More on Child Communion

Over at Canon WIRED, I recently answered a question about child communion, and that answer elicited this response. Since these are reasonable questions on a complex subject, let me add just a few more thoughts (three to be exact) to the matter.

First, we hold the formal requirement for entry to the Supper to be baptism. There are other practical and pastoral barriers (e.g. newborns can’t chew bread, etc.) but these are not to be understood as formal restrictions. Another way of saying this is that such practical restrictions do not amount to an excommunication. A parishioner might miss the Lord’s Supper because his plane was grounded in Detroit — but this is not a formal barrier to the Supper, even though he didn’t get any bread or wine.

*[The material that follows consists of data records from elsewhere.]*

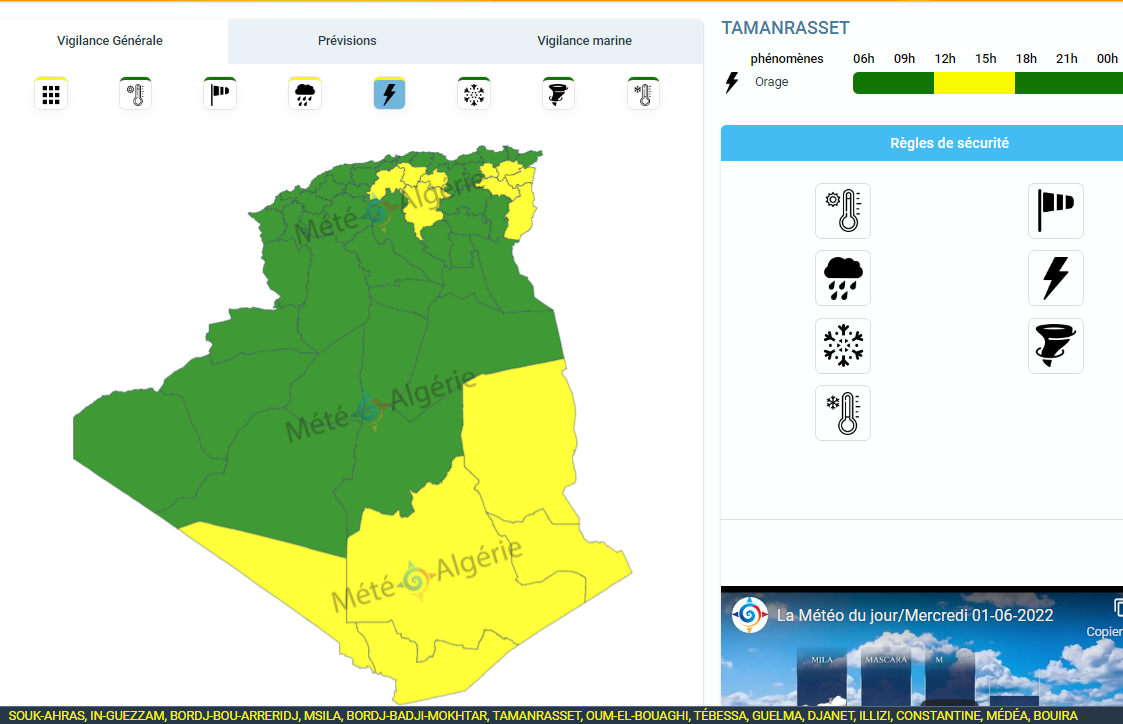Select the cold temperature filter above the map
Image resolution: width=1123 pixels, height=724 pixels.
pos(643,94)

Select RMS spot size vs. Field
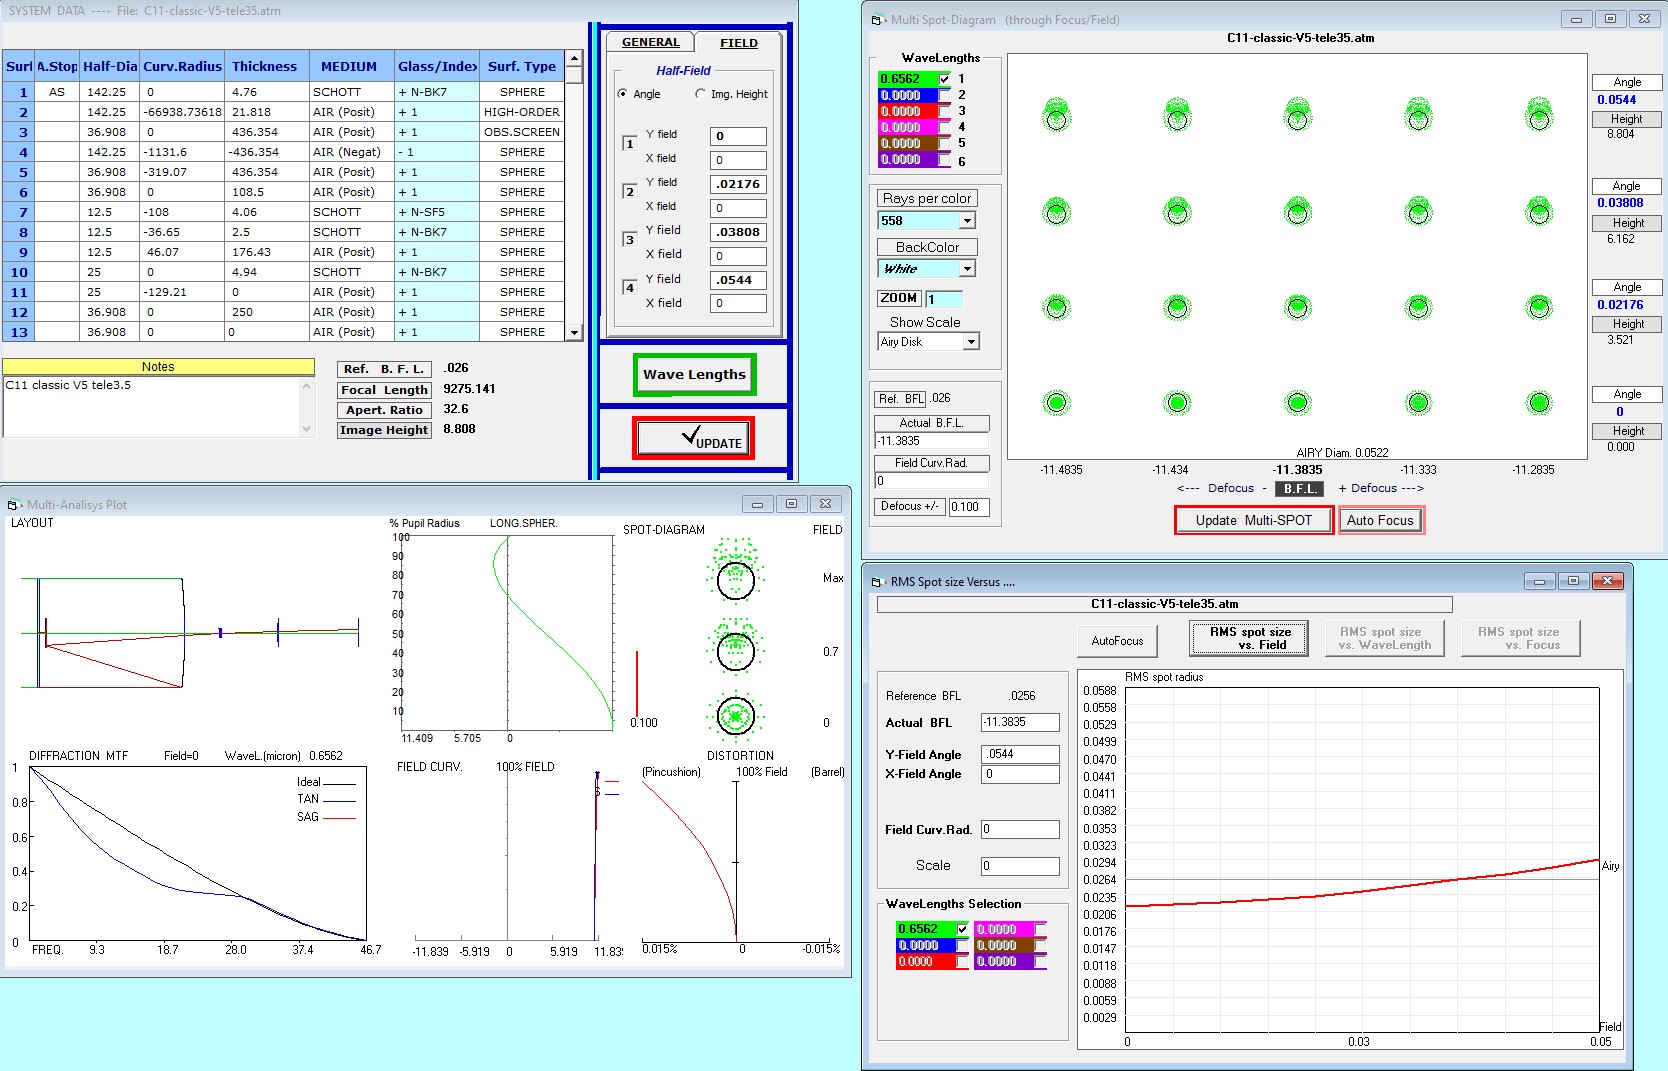pos(1249,638)

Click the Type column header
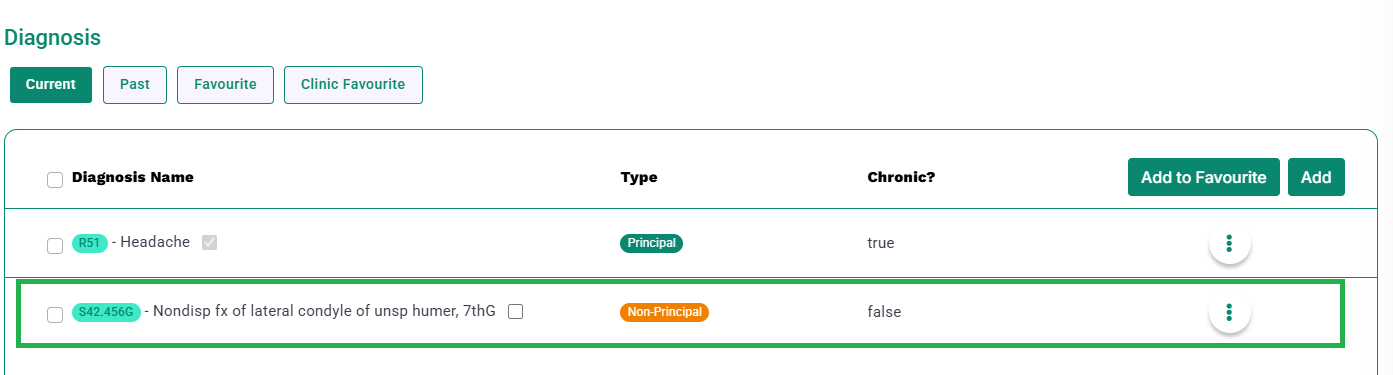tap(639, 177)
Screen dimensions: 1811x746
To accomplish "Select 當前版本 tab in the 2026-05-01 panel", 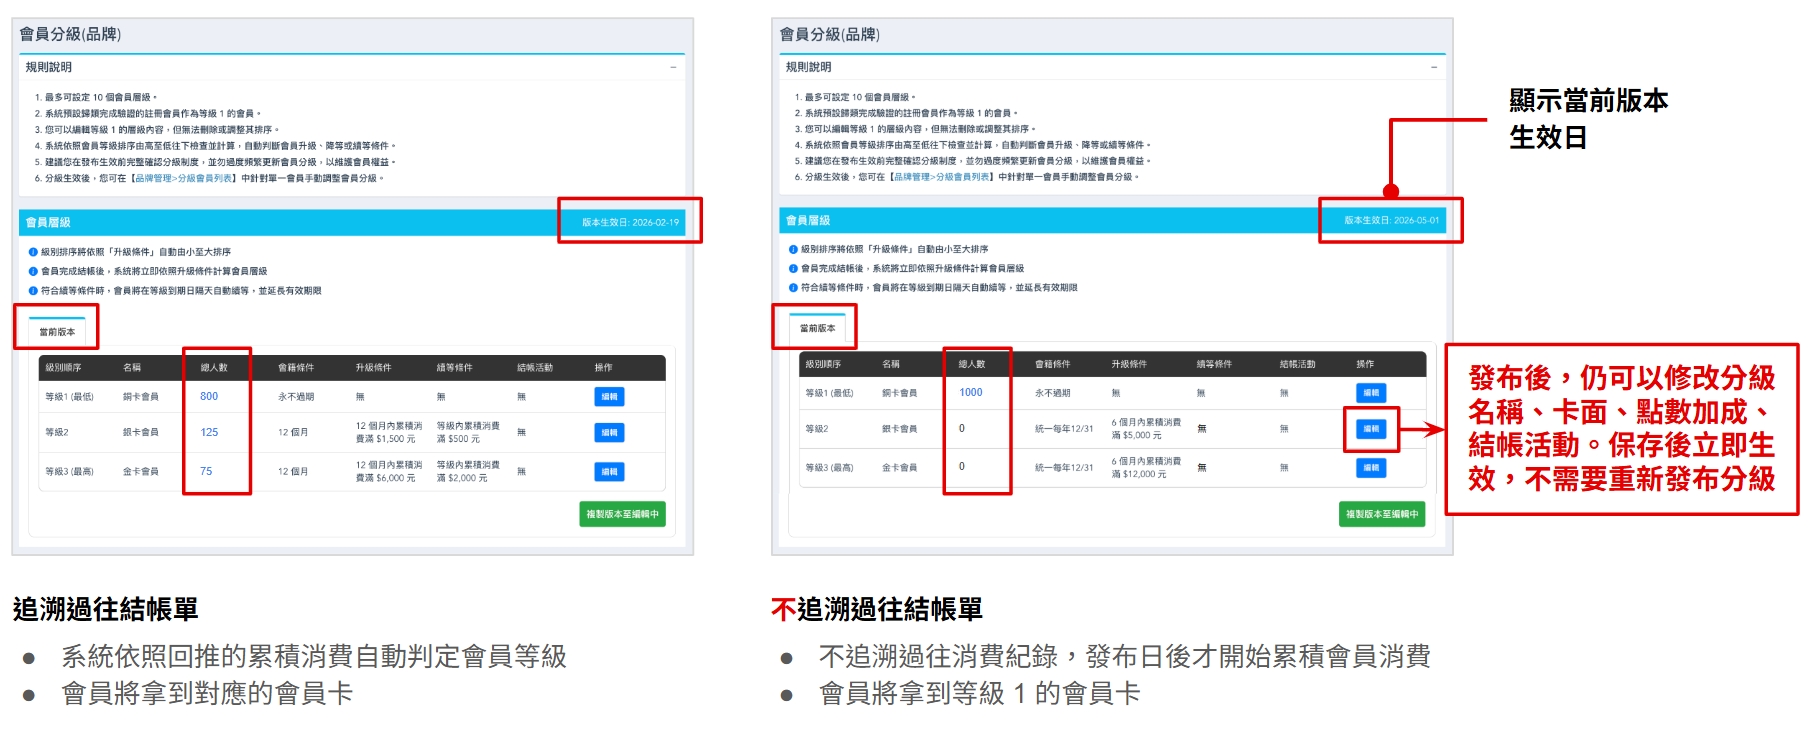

So the point is not to admit one-year-olds because now they have cleared the bar of coming to understand what is going on. No, they do not come “because they understand,” they come because we want them to be strengthened, growing up so that they come to understand. They are being included at the point where we have judged that it is practical and edifying to include them. When a child starts physically chewing bread, this is not “a test” he passes that earns him anything. It is simply that he has grown to the point where he can receive what is being offered. We are just doing the same thing with regard to his ability to receive the Word that accompanies the sacrament.

Second, in this post it is stated that I am still “half Baptist.” Actually, I would prefer to state that another way — that I am still entirely evangelical. (I don’t want to veer off into another subject, but this probably relates to my purported misunderstanding or misrepresentation of N.T. Wright.) Let me just grant that there were infidel Israelites saved from the Passover angel because there was blood on their doorposts. But that was not the only hurdle. As a pastor, I want my congregation to know that with many of them God was still not pleased, and their bodies were scattered over the desert. These things were written as examples for us. The issue is not cognitive test-passing. The issue is faith. We want to be calling our children to true and evangelical faith from the moment they first start partaking.

Third, the Lord’s Table, involving as it does all of God’s people, is not a simple affair. The elements are simple, and the rite that accompanies it is simple, but that is where the simplicity ends. I can illustrate the connection that I want us to keep (between Word received in faith and sacrament received by mouth) by postulating a scenario that illustrates the issues. Suppose we had a parishioner who was in a car accident, and was in a coma at the hospital. Would we administer the Lord’s Supper to someone in a coma? I would answer, of course not. Have we thereby become gnostics? Of course not.

If I administer the Supper to him in that condition, I am making claims about the power of the Supper “raw” that I do not wish to make. And if I refrain, I am making no statement that excludes him. And so I would refrain.